Whether it’s the show-off Citroën showroom where you can insert yourself, instead of a long-dead French president, into a head of state’s open-topped car and wave at the crowds, or moving light boxes, much is being done. Repeat the same exercise on Regent Street at the moment and while you will certainly encounter light boxes, the chances are slim that you’ll see much to match the Parisian displays. Even Morgan, the fashion brand that boasted a UK retail presence in days gone by, has opted to use large-format video screens and “sharing mirrors” (which enable you to send images of yourself to your friends and to post the same on your Facebook page) in its Champs-Élysées store.

 

Interestingly, as a rule of thumb, the higher up the shopping scale you head, the less the impact of digital visual merchandising makes itself felt.

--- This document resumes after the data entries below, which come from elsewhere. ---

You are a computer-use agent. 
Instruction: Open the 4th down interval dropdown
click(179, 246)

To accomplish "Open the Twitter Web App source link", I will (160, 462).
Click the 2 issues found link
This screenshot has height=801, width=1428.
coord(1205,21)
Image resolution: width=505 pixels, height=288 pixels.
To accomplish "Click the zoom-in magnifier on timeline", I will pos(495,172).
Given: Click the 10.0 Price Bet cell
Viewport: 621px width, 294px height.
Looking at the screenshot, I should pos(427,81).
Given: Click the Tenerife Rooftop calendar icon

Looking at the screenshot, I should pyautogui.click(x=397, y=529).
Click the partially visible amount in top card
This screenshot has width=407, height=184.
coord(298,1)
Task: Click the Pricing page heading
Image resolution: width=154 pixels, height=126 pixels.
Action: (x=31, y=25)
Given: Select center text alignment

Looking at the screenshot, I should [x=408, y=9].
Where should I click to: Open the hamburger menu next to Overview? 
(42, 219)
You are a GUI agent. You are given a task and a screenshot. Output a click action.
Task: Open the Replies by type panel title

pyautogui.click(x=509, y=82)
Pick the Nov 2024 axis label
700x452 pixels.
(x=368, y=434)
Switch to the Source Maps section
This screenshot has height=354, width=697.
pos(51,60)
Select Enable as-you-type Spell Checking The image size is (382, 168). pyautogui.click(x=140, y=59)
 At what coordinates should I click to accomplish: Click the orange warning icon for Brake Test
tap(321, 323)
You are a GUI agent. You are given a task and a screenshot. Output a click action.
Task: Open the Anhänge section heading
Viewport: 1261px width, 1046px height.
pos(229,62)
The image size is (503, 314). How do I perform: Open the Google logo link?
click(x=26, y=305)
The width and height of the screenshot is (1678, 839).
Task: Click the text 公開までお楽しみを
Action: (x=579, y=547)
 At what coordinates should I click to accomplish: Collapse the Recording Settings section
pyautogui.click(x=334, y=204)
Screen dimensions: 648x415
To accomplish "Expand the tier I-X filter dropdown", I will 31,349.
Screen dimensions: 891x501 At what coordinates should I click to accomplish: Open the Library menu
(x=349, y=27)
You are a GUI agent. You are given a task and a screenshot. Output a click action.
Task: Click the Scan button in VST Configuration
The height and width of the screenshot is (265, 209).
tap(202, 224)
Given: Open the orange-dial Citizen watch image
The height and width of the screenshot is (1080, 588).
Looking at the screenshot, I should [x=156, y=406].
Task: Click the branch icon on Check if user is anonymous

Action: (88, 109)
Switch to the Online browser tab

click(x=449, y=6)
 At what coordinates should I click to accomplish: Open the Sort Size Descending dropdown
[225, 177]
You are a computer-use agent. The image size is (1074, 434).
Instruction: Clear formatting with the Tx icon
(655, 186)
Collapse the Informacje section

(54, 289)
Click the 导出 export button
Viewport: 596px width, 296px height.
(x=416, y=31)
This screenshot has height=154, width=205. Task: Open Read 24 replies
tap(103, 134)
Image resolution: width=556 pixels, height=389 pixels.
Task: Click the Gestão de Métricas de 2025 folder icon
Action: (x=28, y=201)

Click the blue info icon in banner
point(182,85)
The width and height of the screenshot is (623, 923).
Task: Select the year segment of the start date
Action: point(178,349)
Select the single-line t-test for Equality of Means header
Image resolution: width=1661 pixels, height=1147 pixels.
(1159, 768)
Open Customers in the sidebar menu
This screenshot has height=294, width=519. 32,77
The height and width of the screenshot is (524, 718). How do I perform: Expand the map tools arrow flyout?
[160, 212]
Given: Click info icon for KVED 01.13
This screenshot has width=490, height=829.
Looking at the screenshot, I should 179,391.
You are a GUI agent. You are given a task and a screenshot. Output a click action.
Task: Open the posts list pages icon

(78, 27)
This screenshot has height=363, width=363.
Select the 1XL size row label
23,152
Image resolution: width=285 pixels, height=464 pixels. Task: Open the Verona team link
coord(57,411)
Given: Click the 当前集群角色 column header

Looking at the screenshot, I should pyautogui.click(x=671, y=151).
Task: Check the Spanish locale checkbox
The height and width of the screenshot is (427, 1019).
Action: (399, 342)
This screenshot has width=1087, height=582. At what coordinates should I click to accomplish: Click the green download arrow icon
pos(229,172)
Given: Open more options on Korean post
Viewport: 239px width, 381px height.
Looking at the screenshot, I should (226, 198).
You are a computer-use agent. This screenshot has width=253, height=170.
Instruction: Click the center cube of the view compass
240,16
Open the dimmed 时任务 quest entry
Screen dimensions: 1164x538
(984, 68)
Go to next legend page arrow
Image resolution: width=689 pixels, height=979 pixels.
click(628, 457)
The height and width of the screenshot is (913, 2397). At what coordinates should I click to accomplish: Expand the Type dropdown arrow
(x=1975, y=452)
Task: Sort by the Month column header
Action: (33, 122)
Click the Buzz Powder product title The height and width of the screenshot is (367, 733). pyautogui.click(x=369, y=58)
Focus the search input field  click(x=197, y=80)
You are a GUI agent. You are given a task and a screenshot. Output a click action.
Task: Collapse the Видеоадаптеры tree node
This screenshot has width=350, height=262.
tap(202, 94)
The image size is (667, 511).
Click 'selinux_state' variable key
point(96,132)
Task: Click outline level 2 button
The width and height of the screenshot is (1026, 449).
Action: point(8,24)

Indeed, head into luxury perfume brand Guérlain’s pop-up store, or Merci, the boho chic shopper’s preferred haunt in the Marais district, and there is almost no evidence that the world is heading for any kind of digital future.

 

The other point worth noting is how many shoppers seem to be taking advantage of what retailers are offering in the digital arena. Young and old alike seem happy to play with touchscreens as part of the Parisian mid-market shopping experience.

 

H&M Champs Elysees

 
Designed by French ‘starchitect’ Jean Nouvel, the three-floor H&M takes the screen with moving images on it and adds a twist by making the screens themselves a mobile attraction. The outsize screens, dotted around the store, are on vertical rails. This enables them to ascend and descend from floor to floor, via wells on each level, not unlike an escalator. This ensures that even if the content they are showing doesn’t catch your eye, the screens’ movement through the store’s different floors means that you will.

 

 

Citroen Champs Elysees

 
The multi-floor Citroën experience shows what is possible for retailers, however, by combining digital displays and a deal of imagination.

 

As well enabling shoppers to become the star of a French presidential cavalcade, as already detailed, there are numerous touchscreens and video displays across each level and visitors are actually encouraged to take photos og the interior.

 

This is about brand-building, as well as providing an experience, and there are a number of retailers that might do well to look at what is being done here and consider whether allowing shoppers to take snaps in their stores might actually be a good idea.

 

The cars really are the stars of this interior, but the way in which visitors interact with them is also a major part of the appeal. This is a digital experience, rather than just a few screens with moving images.

 

 

M&S Champs Elysees

 
Nothing too remarkable about this perhaps, but the difference between this branch and the one on London’s Edgware Road is that shoppers are using the outsize iPhone-like terminals to check what might be available if they were in search of, say, meanswear. In London, the digital lounge has proved somewhat short of shoppers – perhaps suggesting that the ’boutique virtuelle’ is about shopping for what’s not in store.

 

 

Guérlain Champs Elysees

 

Of course, there are those who choose to eschew the siren call of digital, opting instead for good old-fashioned visual merchandising. Luxury scent brand Guérlain is among them and its pop-up shop, next door to the brand’s grande dame flagship, shows what can be achieved without recourse to the digital screen.

 

Taking as its theme ‘the little black dress’, scent bottles are displayed along the perimeter and on a narrow, mid-shop table. The latter has a line of funnels along its length, meaning a small piece of cloth you have impregnated with one of the smells can be used it to waft the scent up your nostrils without losing any of the precious high or low notes. And everywhere you look, there are graphics formed of black ribbon that depict a figure wearing that black dress. At the back of the shop, a little black dress is even put to work as a lightshade.